Blocage du détroit d’Ormuz : la Chine retient ses carburants, les pays d’Asie menacés de pénurie de diesel et d’essence


La crise énergétique mondiale déclenchée par les attaques et ripostes autour du détroit d’Ormuz a déjà une première conséquence majeure : l’Iran, dont une part importante des exportations pétrolières transitent par ce détroit, est aujourd’hui incapable de livrer du brut à la Chine, son principal marché. En 2025, près de 57 % des importations maritimes de pétrole brut de la Chine provenaient du Moyen-Orient, soit environ 1,4 million de barils par jour venant d’Iran, selon la société d’analyse Kpler. Privée de cette ressource essentielle, la Chine a demandé à ses principaux raffineurs – PetroChina, Sinopec, CNOOC et Zhejiang Petrochemical – de suspendre temporairement les exportations de diesel et d’essence, afin de privilégier les besoins du marché intérieur. Bloomberg rapporte que les raffineurs ont été invités à annuler les livraisons déjà prévues et à ne plus signer de nouveaux contrats, pour éviter une pénurie et contenir la flambée des prix domestiques.

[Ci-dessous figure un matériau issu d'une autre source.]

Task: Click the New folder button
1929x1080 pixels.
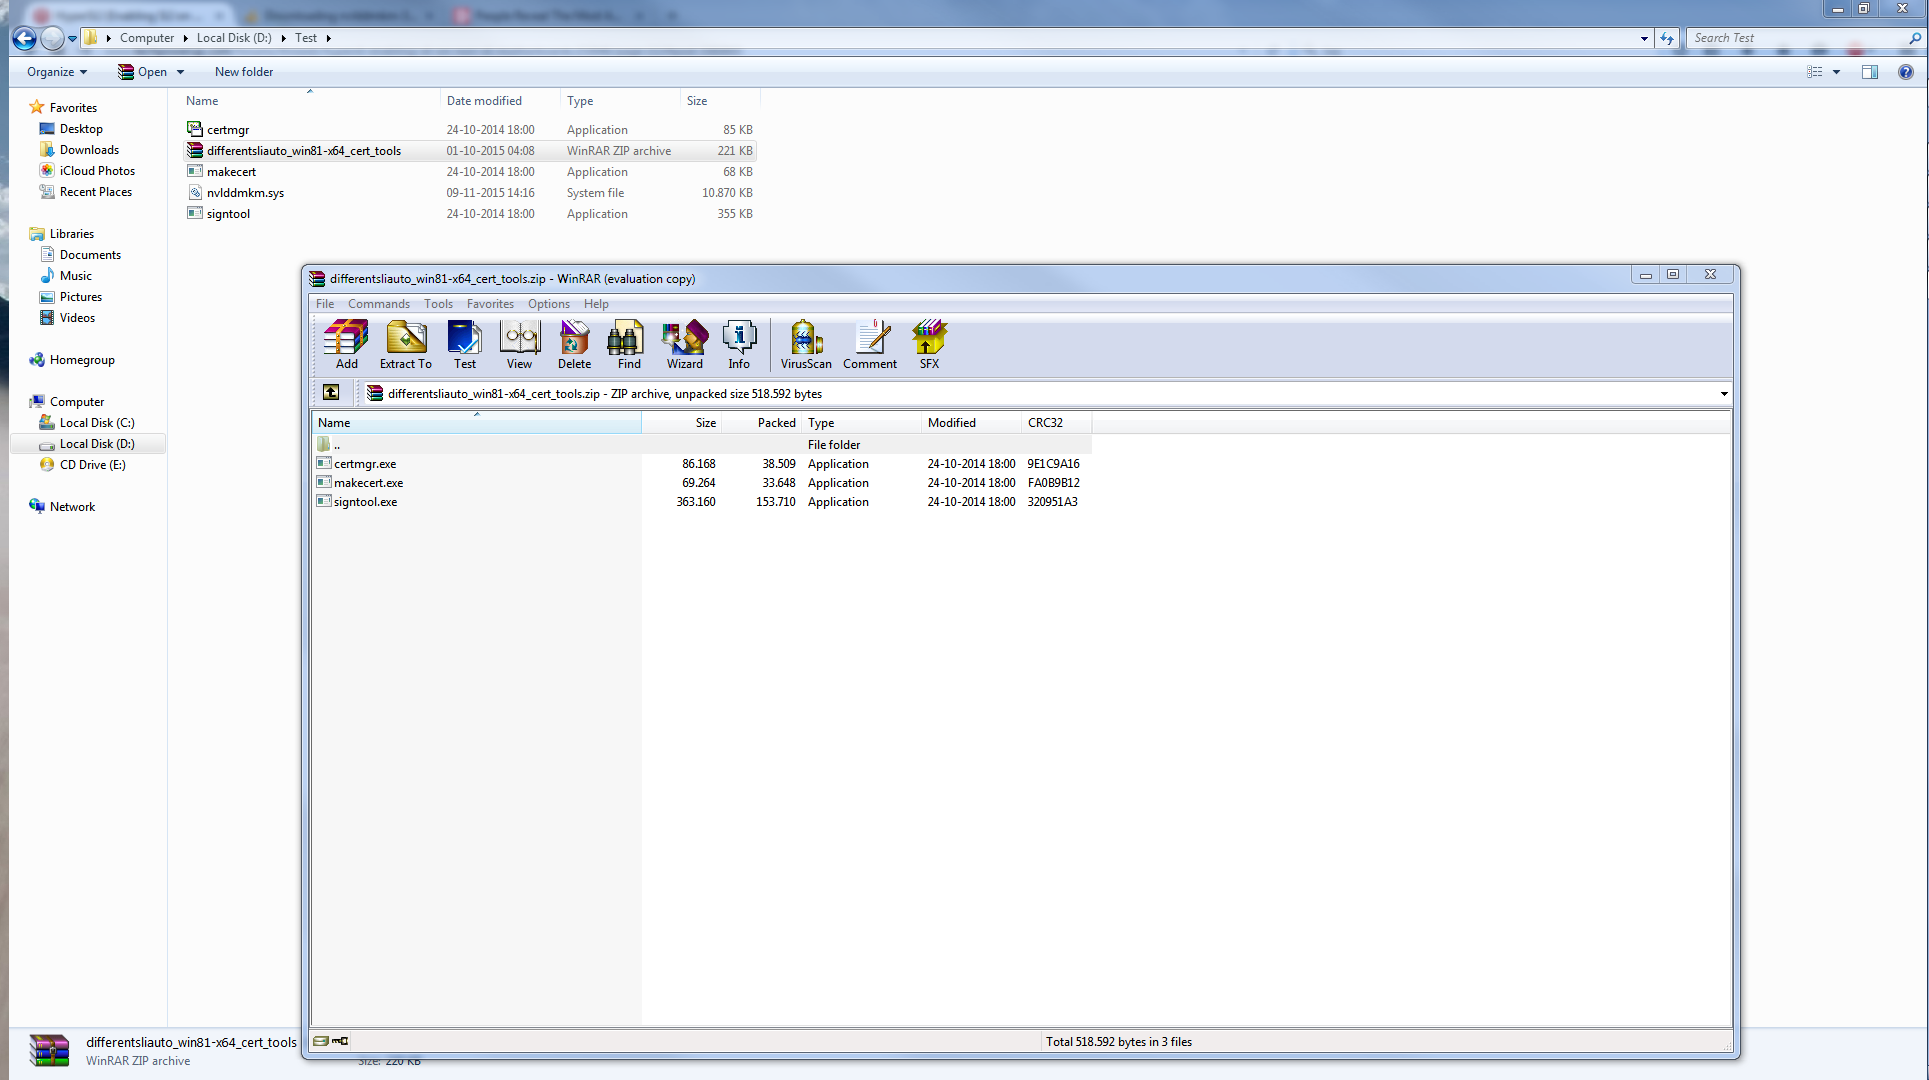Action: pyautogui.click(x=243, y=72)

Cette décision a des répercussions directes sur plusieurs pays d’Asie qui dépendent des carburants raffinés chinois pour compléter leur production locale. Singapour, les Philippines ou la Thaïlande reçoivent une part importante de leur essence et de leur diesel de Pékin, et l’interruption de ces flux risque de resserrer le marché régional. Par ailleurs, l’Asie dépend fortement du pétrole brut moyen-oriental : en 2025, environ 60 % du pétrole importé par les économies asiatiques transitait par le détroit d’Ormuz, avec des dépendances individuelles très élevées – le Japon tire près de 95 % de son brut de cette région, la Corée du Sud environ 70 %, et la Chine, elle, presque la moitié de ses importations maritimes.

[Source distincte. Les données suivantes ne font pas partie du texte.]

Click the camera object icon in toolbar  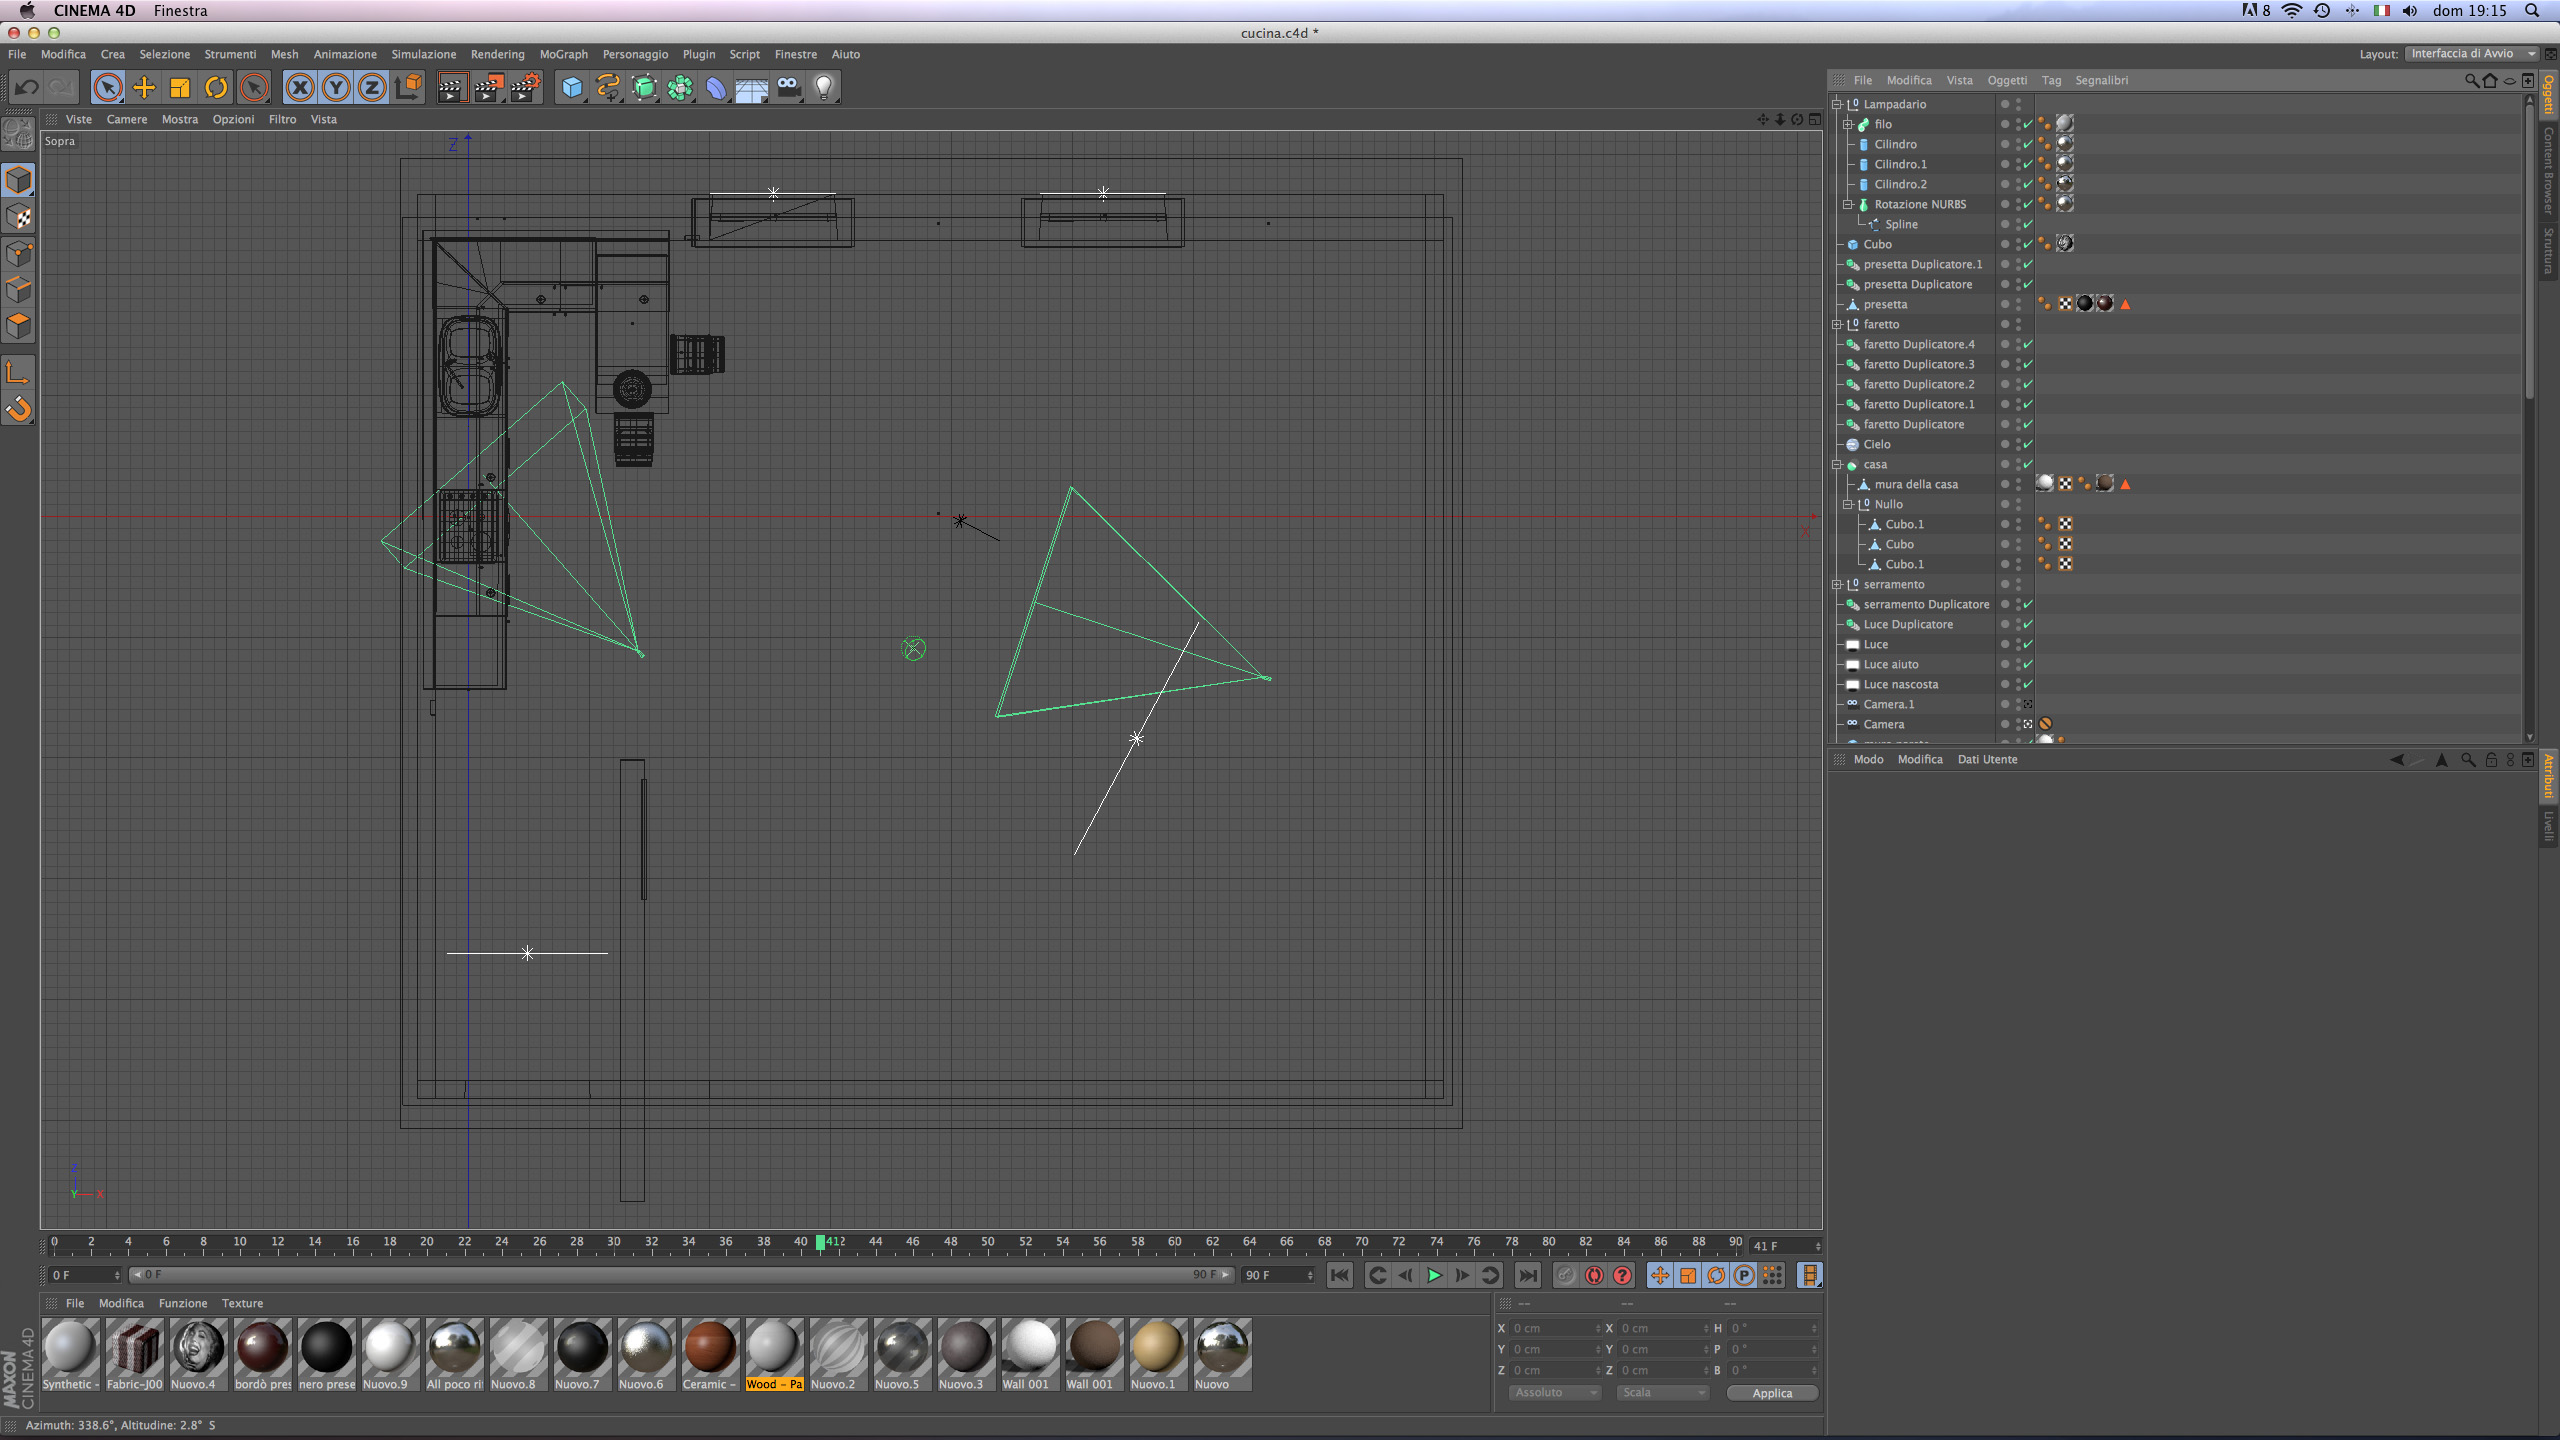(788, 88)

Dans ce contexte, la suspension des exportations chinoises est susceptible de provoquer des tensions d’approvisionnement, une hausse des prix et potentiellement des pénuries localisées, notamment dans les pays à faible capacité de raffinage interne comme les Philippines et la Thaïlande. Les marges de raffinage dans la région ont déjà atteint des niveaux record, signe d’un marché tendu. John Gong, professeur d’économie politique à l’Université de Commerce International et d’Économie de Pékin, souligne que cette décision est « très compréhensible » du point de vue chinois : l’objectif est avant tout de garantir la stabilité du marché intérieur et de protéger les consommateurs contre une flambée des prix. Cette situation illustre comment un blocage localisé dans le Golfe peut transformer un choc sur le pétrole brut en crise régionale des carburants raffinés, affectant directement les économies et les ménages asiatiques.